» Records to use
^^^^^^^^^^^^^^^^
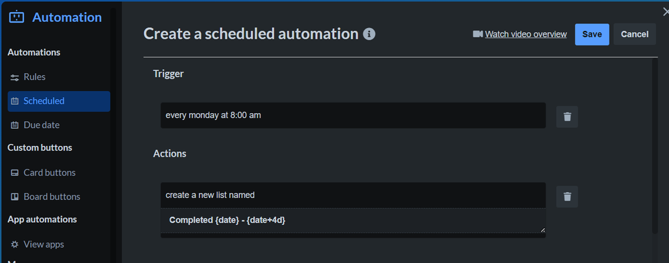This screenshot has width=669, height=263.
Task: Click the list name text field
Action: [x=354, y=220]
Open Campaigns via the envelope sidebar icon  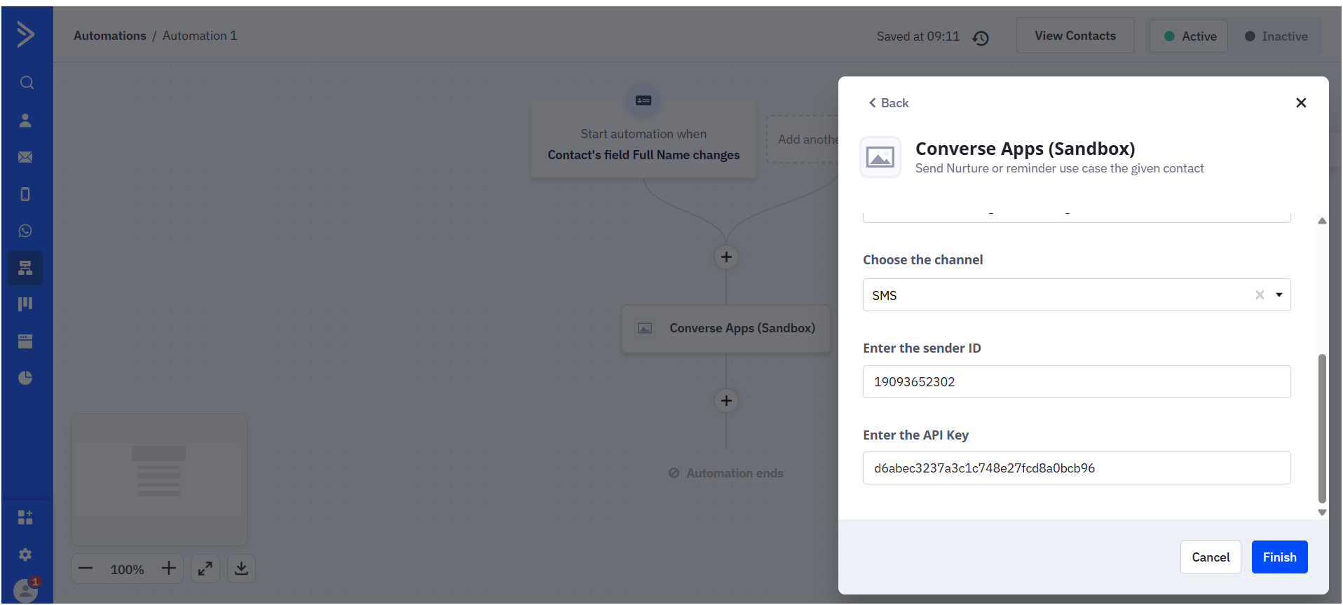tap(25, 157)
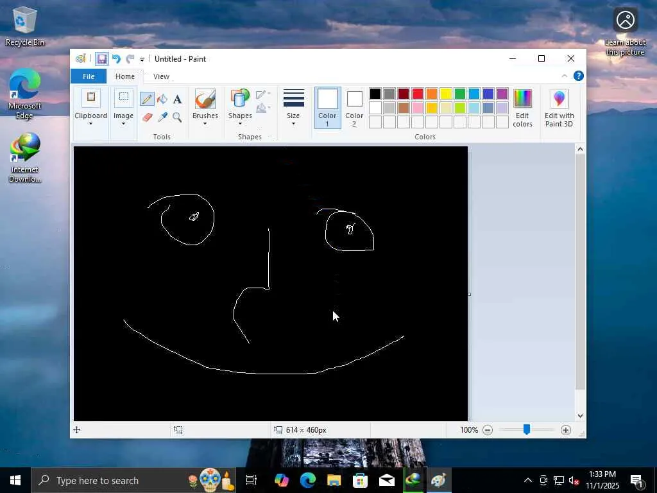Click the Save icon in title bar

pyautogui.click(x=101, y=59)
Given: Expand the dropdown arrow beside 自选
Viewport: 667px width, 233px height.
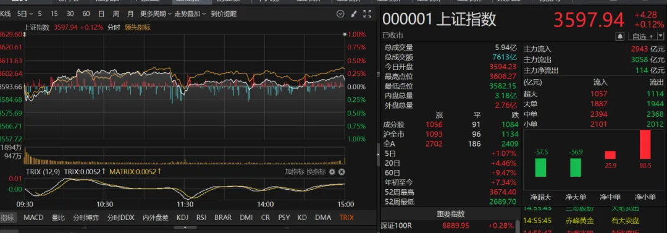Looking at the screenshot, I should click(x=660, y=36).
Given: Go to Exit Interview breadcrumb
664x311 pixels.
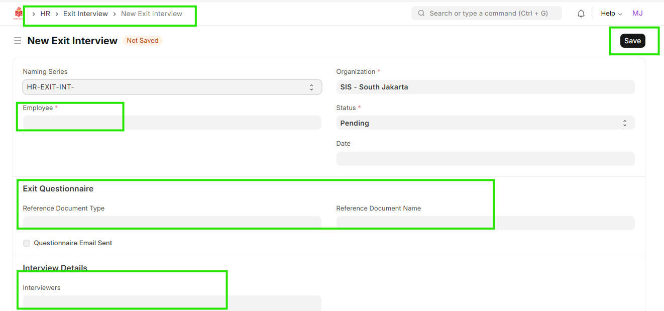Looking at the screenshot, I should tap(85, 14).
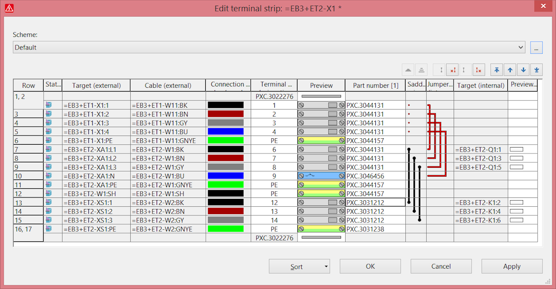Click the Target (external) column header
The height and width of the screenshot is (289, 556).
[96, 85]
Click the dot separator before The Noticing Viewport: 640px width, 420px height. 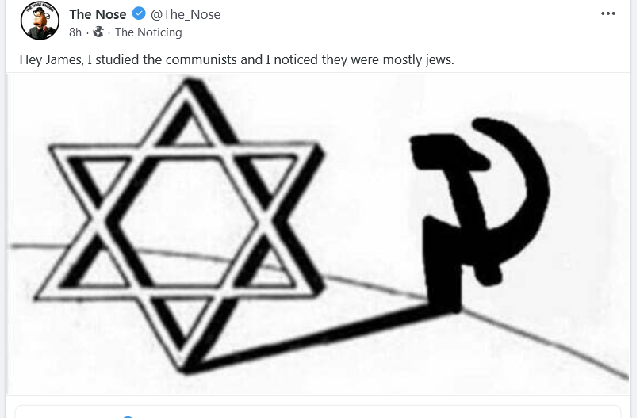click(x=109, y=33)
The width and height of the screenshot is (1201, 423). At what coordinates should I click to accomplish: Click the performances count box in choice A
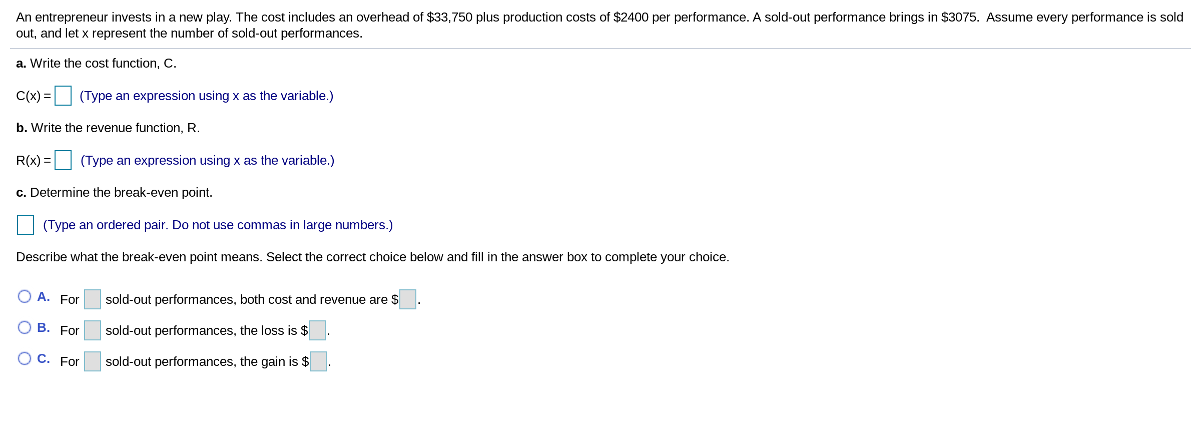pos(93,299)
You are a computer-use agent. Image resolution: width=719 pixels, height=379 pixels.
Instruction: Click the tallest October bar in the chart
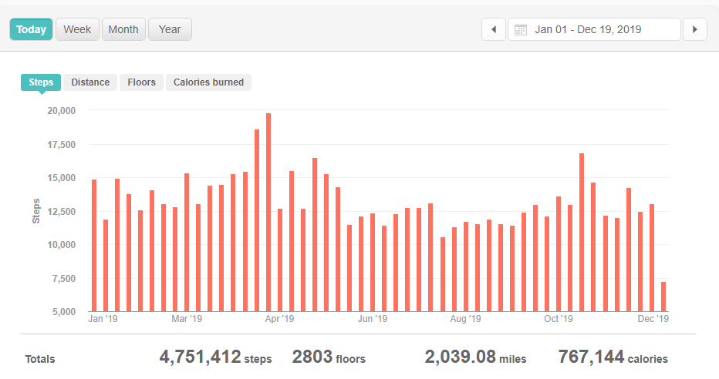582,231
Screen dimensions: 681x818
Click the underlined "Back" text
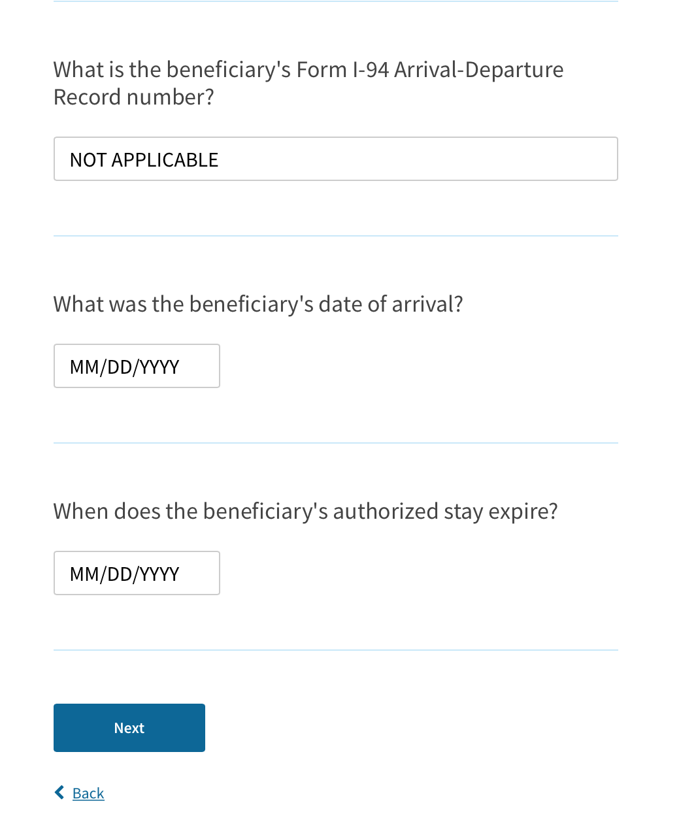(x=88, y=793)
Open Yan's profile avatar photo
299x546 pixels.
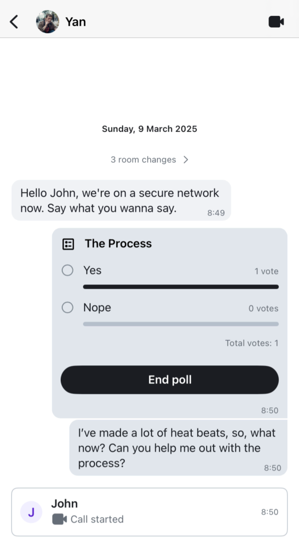[47, 21]
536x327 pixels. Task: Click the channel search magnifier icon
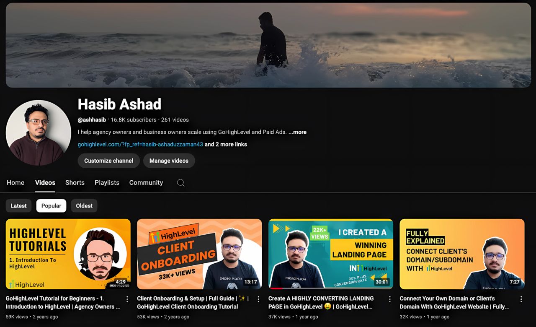(x=180, y=183)
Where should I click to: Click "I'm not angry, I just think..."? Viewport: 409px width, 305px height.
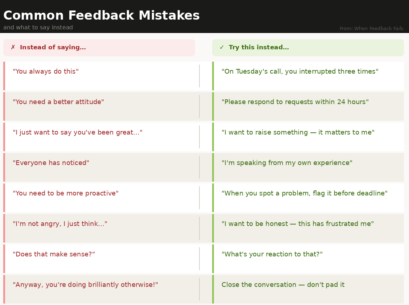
^^^^^^^^^^^^^^^^
» Task statement
In the listing, count the lines that contain the word "Given", then give the number and nothing more.

» Exercise answer
2